**Aim of the task**
Would you please copy the part of the material below that opens with the line containing "Hubungi Kami (21, 2565)" and closes with the line containing "[Disindir Kampanye Sepi"? Copy it exactly, and only it.

Data excerpts START

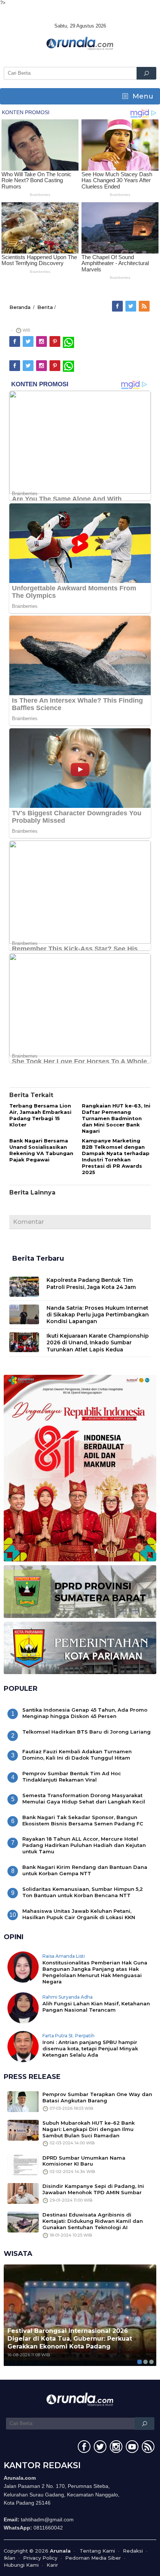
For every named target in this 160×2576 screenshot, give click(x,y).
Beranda (20, 307)
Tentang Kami (97, 2551)
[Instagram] (42, 342)
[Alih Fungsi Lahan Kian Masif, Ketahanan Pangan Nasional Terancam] (23, 2007)
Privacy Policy (40, 2558)
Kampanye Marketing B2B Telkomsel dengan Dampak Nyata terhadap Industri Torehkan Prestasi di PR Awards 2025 (116, 1156)
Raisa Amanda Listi (63, 1956)
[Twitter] (131, 306)
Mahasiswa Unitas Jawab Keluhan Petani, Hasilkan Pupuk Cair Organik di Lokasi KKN (78, 1914)
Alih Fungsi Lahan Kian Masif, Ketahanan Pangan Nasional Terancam (96, 2006)
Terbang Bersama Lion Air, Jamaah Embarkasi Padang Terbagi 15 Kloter (40, 1115)
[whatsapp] (68, 342)
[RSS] (145, 306)
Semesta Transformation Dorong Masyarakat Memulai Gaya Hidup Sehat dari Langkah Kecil (83, 1798)
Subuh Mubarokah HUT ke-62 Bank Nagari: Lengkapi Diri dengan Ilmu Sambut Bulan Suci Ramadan (88, 2129)
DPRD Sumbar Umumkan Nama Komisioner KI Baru (83, 2161)
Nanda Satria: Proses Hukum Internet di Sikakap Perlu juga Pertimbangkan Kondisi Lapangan (98, 1315)
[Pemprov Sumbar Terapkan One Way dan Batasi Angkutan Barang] (23, 2101)
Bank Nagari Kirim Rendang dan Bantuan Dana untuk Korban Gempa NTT (84, 1870)
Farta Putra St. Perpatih (68, 2035)
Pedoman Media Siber (93, 2558)
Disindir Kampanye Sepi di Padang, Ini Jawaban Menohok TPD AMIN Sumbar (93, 2189)
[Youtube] (131, 2448)
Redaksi (133, 2551)
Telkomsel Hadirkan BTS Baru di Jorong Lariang (86, 1732)
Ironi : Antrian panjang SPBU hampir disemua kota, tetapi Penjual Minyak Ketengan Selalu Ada (90, 2048)
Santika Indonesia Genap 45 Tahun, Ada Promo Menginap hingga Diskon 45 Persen (84, 1713)
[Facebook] (118, 306)
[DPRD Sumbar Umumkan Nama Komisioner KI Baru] (23, 2164)
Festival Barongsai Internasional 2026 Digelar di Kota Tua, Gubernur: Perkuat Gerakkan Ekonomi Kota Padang (69, 2338)
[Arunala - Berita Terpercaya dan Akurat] (80, 43)
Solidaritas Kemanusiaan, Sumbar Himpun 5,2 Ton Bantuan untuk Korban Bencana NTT (82, 1892)
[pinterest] (55, 342)
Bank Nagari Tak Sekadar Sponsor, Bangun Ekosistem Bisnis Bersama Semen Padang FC (82, 1820)
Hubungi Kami (21, 2565)
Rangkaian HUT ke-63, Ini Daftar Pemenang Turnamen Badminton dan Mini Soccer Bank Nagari (116, 1118)
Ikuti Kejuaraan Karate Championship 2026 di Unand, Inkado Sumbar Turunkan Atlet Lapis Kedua (98, 1342)
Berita (45, 307)
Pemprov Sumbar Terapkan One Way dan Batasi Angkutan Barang (97, 2097)
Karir (52, 2565)
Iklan (9, 2558)
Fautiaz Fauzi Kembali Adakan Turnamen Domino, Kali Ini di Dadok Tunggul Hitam (77, 1754)
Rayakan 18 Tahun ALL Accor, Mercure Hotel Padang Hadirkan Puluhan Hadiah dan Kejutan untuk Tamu (84, 1845)
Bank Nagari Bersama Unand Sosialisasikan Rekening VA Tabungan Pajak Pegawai (41, 1150)
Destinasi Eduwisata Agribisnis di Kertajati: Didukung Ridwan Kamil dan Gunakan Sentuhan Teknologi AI (92, 2221)
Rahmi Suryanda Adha (67, 1997)
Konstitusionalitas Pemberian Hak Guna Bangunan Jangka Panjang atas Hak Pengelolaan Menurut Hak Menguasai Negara (94, 1972)
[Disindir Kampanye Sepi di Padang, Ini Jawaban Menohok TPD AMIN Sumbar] (23, 2193)
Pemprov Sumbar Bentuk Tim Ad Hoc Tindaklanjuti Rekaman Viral (71, 1776)
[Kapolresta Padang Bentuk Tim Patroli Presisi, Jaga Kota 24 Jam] (24, 1286)
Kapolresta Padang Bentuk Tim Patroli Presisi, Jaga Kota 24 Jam (91, 1283)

Data excerpts END

**Finished task**
Hubungi Kami (21, 2565)
Rangkaian HUT ke-63, Ini Daftar Pemenang Turnamen Badminton dan Mini Soccer Bank Nagari (116, 1118)
Ikuti Kejuaraan Karate Championship 2026 di Unand, Inkado Sumbar Turunkan Atlet Lapis Kedua (98, 1342)
Berita (45, 307)
Pemprov Sumbar Terapkan One Way dan Batasi Angkutan Barang (97, 2097)
Karir (52, 2565)
Iklan (9, 2558)
Fautiaz Fauzi Kembali Adakan Turnamen Domino, Kali Ini di Dadok Tunggul Hitam (77, 1754)
Rayakan 18 Tahun ALL Accor, Mercure Hotel Padang Hadirkan Puluhan Hadiah dan Kejutan untuk Tamu (84, 1845)
Bank Nagari Bersama Unand Sosialisasikan Rekening VA Tabungan Pajak Pegawai (41, 1150)
Destinasi Eduwisata Agribisnis di Kertajati: Didukung Ridwan Kamil dan Gunakan Sentuhan Teknologi AI (92, 2221)
Rahmi Suryanda Adha (67, 1997)
Konstitusionalitas Pemberian Hak Guna Bangunan Jangka Panjang atas Hak Pengelolaan Menurut Hak Menguasai Negara (94, 1972)
[Disindir Kampanye Sepi di Padang, Ini Jawaban Menohok TPD AMIN Sumbar] (23, 2193)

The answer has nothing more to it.